• THE INPUT:
[Start of Attachment]

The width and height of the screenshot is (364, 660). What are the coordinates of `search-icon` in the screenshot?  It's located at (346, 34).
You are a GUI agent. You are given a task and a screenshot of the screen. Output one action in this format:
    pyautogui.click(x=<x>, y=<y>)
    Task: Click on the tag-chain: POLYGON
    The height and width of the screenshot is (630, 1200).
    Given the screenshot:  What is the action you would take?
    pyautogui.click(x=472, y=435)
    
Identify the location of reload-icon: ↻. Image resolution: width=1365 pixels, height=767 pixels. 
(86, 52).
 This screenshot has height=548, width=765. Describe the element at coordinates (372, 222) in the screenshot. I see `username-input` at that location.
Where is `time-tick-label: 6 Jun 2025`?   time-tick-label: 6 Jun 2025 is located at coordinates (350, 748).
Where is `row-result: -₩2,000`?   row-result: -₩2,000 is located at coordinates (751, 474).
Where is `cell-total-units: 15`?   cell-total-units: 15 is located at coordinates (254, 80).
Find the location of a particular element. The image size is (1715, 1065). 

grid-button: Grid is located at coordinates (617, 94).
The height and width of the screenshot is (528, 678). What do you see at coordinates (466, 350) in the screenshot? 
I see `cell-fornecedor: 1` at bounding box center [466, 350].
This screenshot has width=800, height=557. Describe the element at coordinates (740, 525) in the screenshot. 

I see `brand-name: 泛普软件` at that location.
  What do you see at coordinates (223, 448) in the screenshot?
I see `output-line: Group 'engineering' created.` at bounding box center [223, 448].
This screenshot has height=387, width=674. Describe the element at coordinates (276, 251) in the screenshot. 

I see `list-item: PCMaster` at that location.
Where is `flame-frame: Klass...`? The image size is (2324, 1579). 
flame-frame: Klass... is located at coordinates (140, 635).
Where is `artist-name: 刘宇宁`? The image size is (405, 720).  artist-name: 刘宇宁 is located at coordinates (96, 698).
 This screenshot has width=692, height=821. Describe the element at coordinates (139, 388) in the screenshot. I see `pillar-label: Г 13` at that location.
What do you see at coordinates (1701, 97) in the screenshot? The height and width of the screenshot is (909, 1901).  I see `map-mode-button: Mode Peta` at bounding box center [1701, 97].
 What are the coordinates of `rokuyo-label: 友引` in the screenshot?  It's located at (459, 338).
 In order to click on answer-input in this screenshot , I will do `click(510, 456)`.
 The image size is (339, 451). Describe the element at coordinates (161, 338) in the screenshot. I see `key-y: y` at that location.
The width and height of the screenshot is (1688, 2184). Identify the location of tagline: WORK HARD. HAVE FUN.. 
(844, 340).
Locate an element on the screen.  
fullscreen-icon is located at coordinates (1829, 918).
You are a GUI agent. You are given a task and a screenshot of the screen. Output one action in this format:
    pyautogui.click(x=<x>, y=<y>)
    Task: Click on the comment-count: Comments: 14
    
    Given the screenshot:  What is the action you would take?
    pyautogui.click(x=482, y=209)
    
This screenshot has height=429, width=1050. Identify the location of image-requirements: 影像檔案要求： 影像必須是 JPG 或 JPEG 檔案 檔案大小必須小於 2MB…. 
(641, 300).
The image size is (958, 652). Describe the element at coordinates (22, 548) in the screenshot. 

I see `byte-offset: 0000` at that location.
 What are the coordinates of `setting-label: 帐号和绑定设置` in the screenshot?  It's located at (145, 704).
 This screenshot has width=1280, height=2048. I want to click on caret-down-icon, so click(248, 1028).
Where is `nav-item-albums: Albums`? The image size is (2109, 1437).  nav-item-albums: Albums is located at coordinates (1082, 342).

[End of Attachment]

• WHAT TO PRODUCE: Rewrite the records from the line containing "at (145, 704)." through the end of the records, changing "image size" to "screenshot size" and leaving everything else as it is.

• OUTPUT BELOW:
 What are the coordinates of `setting-label: 帐号和绑定设置` in the screenshot?  It's located at (145, 704).
 This screenshot has width=1280, height=2048. I want to click on caret-down-icon, so click(248, 1028).
Where is `nav-item-albums: Albums`? The screenshot size is (2109, 1437).  nav-item-albums: Albums is located at coordinates (1082, 342).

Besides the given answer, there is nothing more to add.